Pour autant qu’il puisse sembler pédant ou abscons, le travail de la Congrégation avance toujours au -rythme des temps et se mesure à chaque fois avec les résultats toujours nouveaux du débat culturel et théologique le plus récent. L’effort du dicastère est précisément d’identifier, dans le flux des problématiques et des opinions qui apparaissent, les noyaux de pensée et les propositions les plus significatifs. C’est là qu’entre en scène le rôle des experts, chargés d’examiner les thèmes et les questions, en les approfondissant dans leurs racines ultimes et en proposant des évaluations et des lignes d’orientation qui s’inspirent de l’Evangile et de la Tradition catholique.

Les documents publiés après le Concile Vatican ii , qui ont offert des réponses faisant autorité à des questions nouvelles apparues dans des domaines comme ceux de la christologie, de l’ecclésiologie, de l’anthropologie, de la théologie de la libération, de la vocation du théologien, de la doctrine à propos des sacrements et de la morale, ont été recueillis dans l’ouvrage Documenta inde a Concilio Vaticano secundo expleto edita (1966–2005) [Cité du Vaticano, Librairie éditrice vaticane, 2005], et publié sur le site du Vatican (http://www.vatican.va/roman_curia/congregations/cfaith), qui est également la page de référence en ligne, car la Congrégation n’a pas de site internet et elle n’est pas présente sur les réseaux sociaux.

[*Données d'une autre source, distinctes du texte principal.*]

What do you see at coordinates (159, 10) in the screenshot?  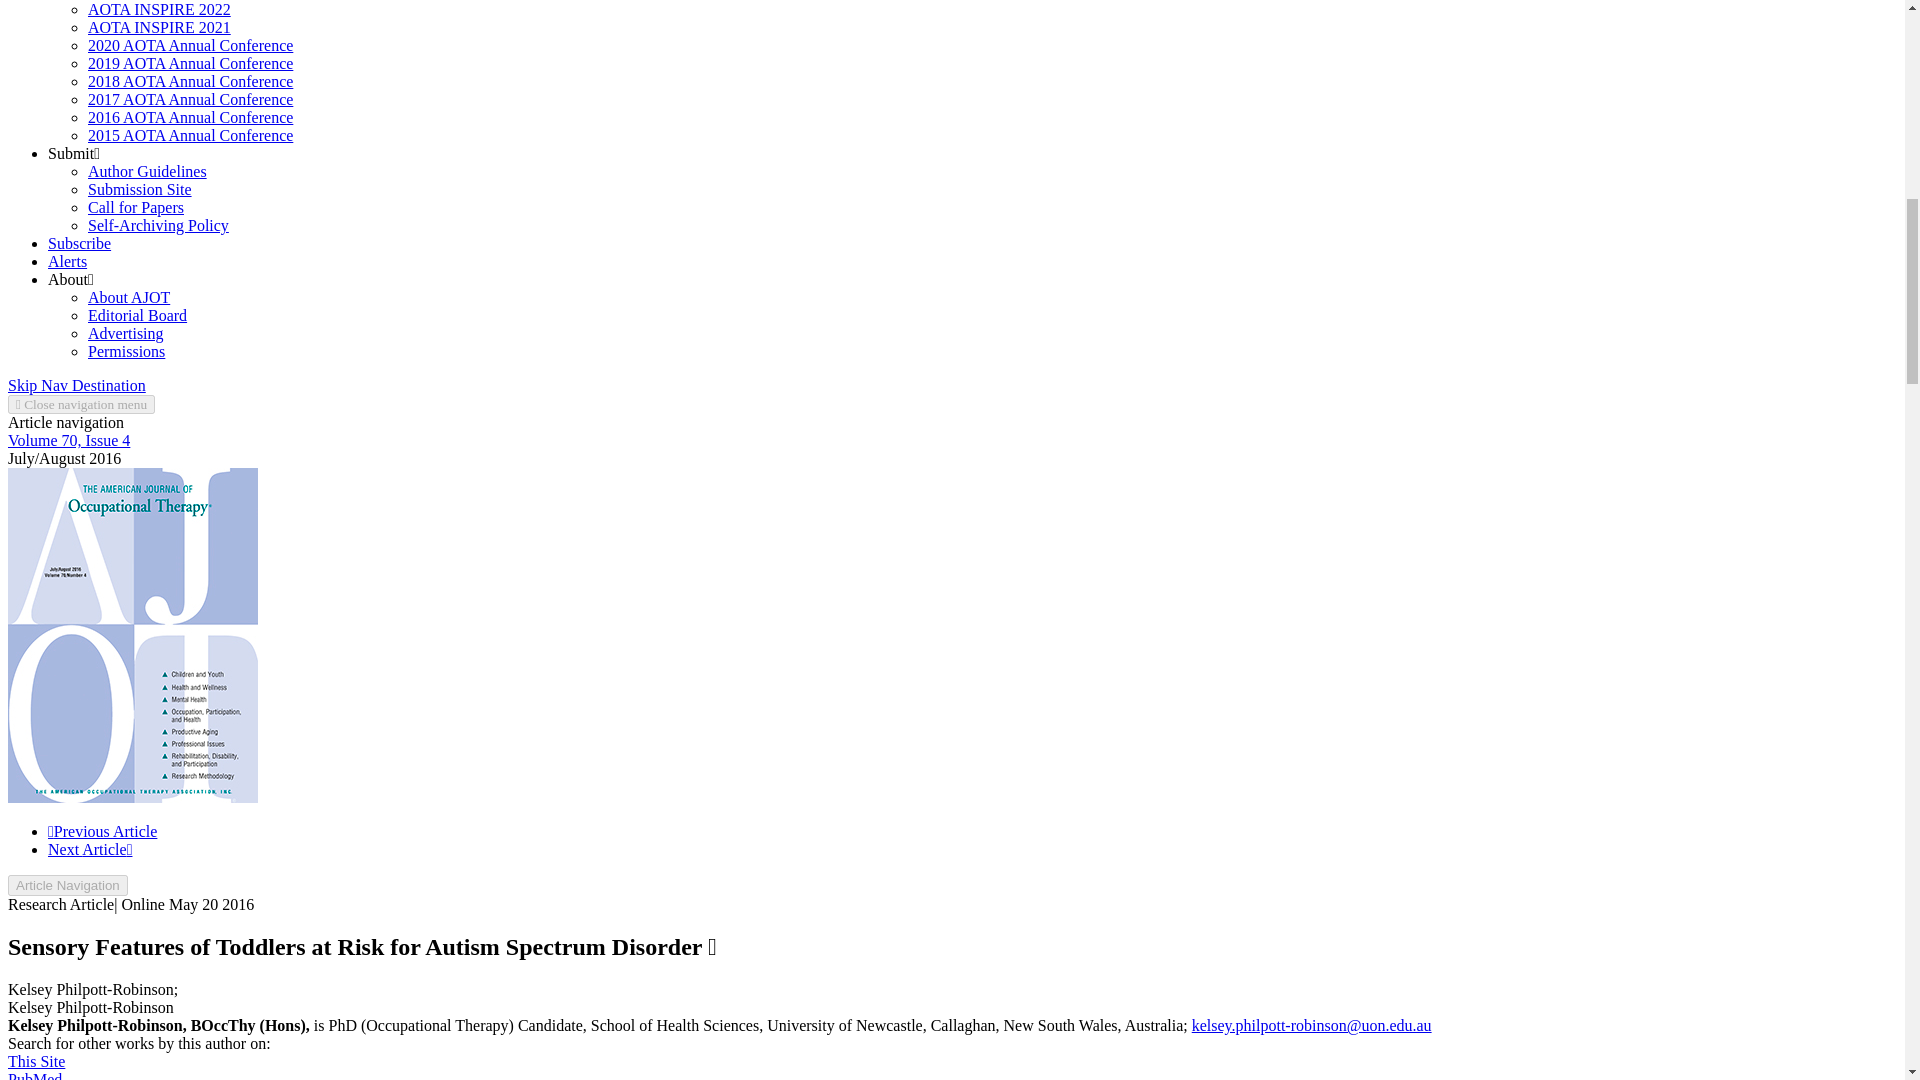 I see `AOTA INSPIRE 2022` at bounding box center [159, 10].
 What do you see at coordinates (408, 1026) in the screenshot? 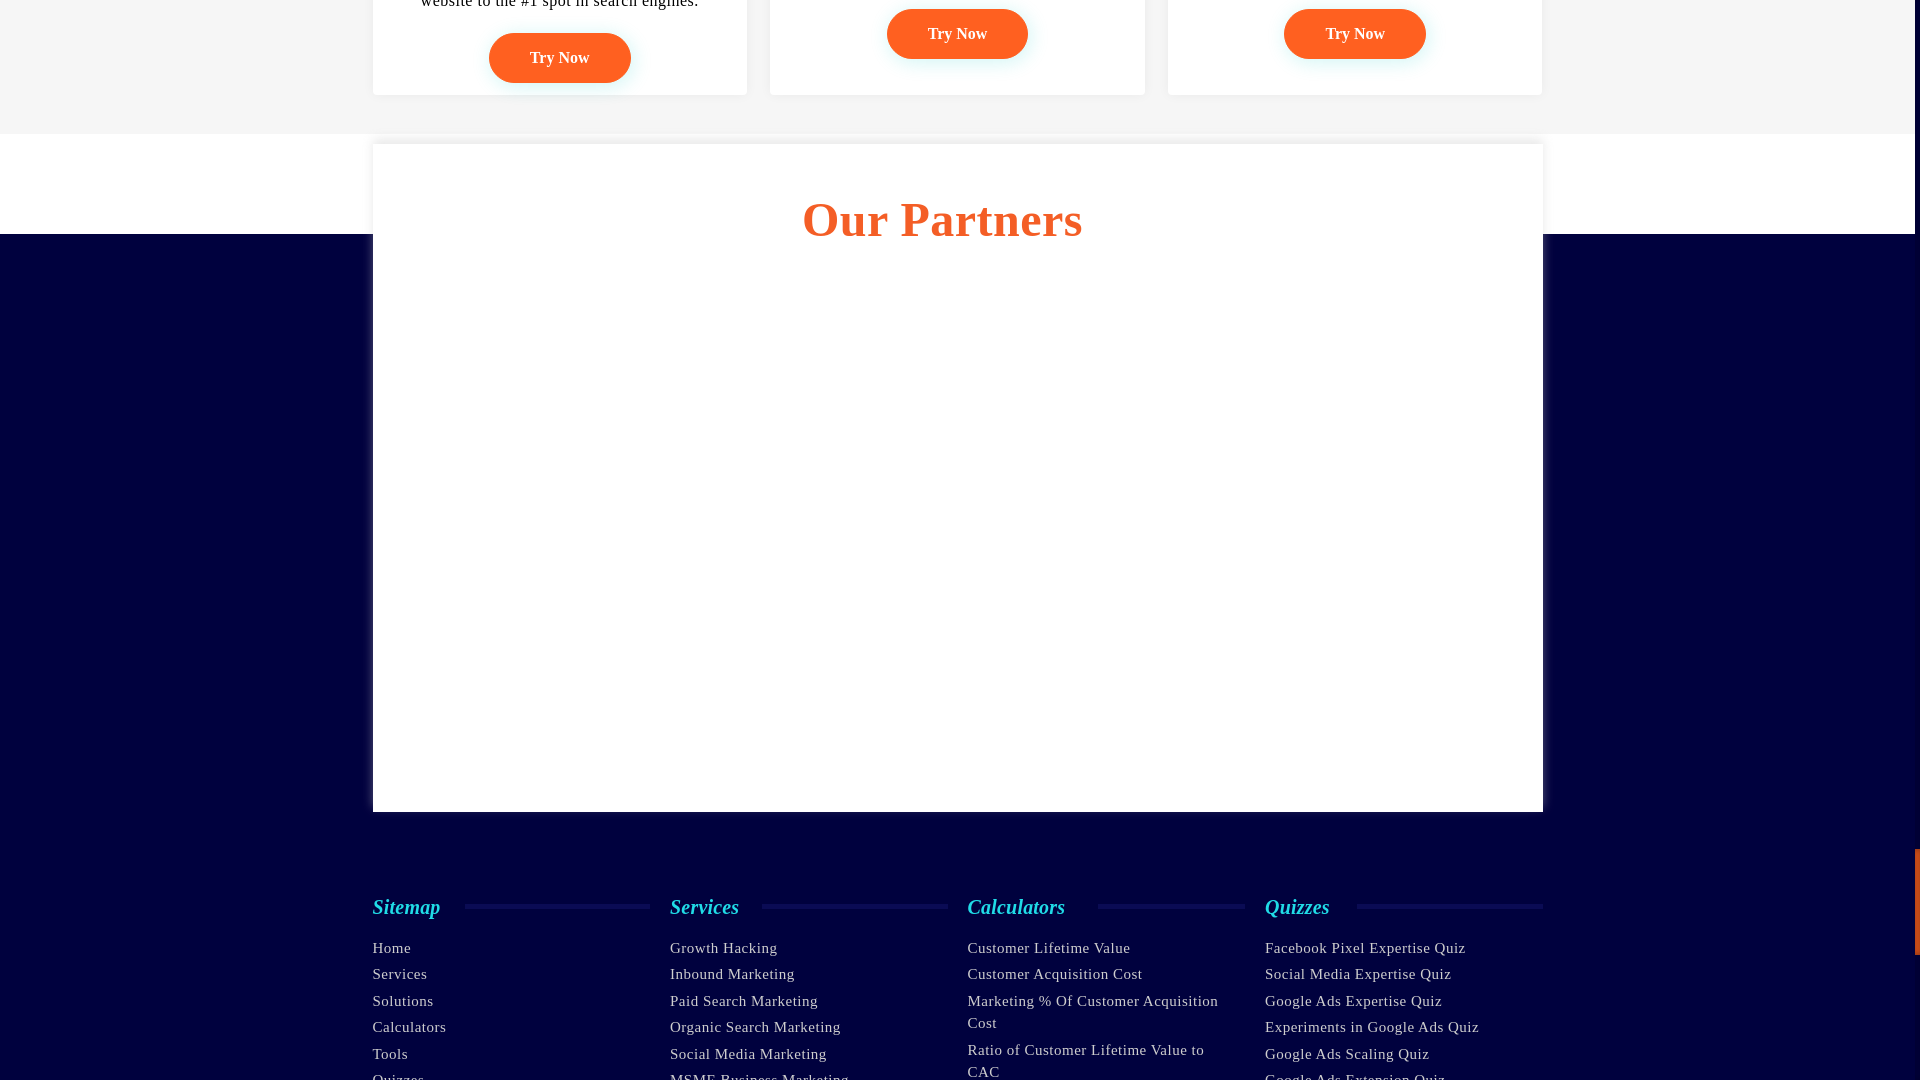
I see `Calculators` at bounding box center [408, 1026].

La vie du dicastère, en dépit de l’image «rigide» qui apparaît dans certains stéréotypes médiatiques, est articulée et vivante, rythmée par des colloques, par des sessions d’étude et par une intense correspondance avec les évêques, les nonces, et les supérieurs d’instituts dans le monde entier. Les relations avec les autres dicastères du Saint-Siège deviennent plus intenses à l’occasion de l’élaboration de documents officiels ou de la prise de décisions qui concernent la doctrine de la foi et la vie morale. C’est ainsi que l’on comprend également la présence, auprès de la Congrégation, de la Commission pontificale biblique et de la Commission théologique internationale, qui lui offrent le soutien d’une consultation variée et ponctuelle dans les divers domaines de compétence. Et dans le même temps, grâce à leurs documents, elles aident également le chemin d’approfondissement de la foi de toute l’Eglise.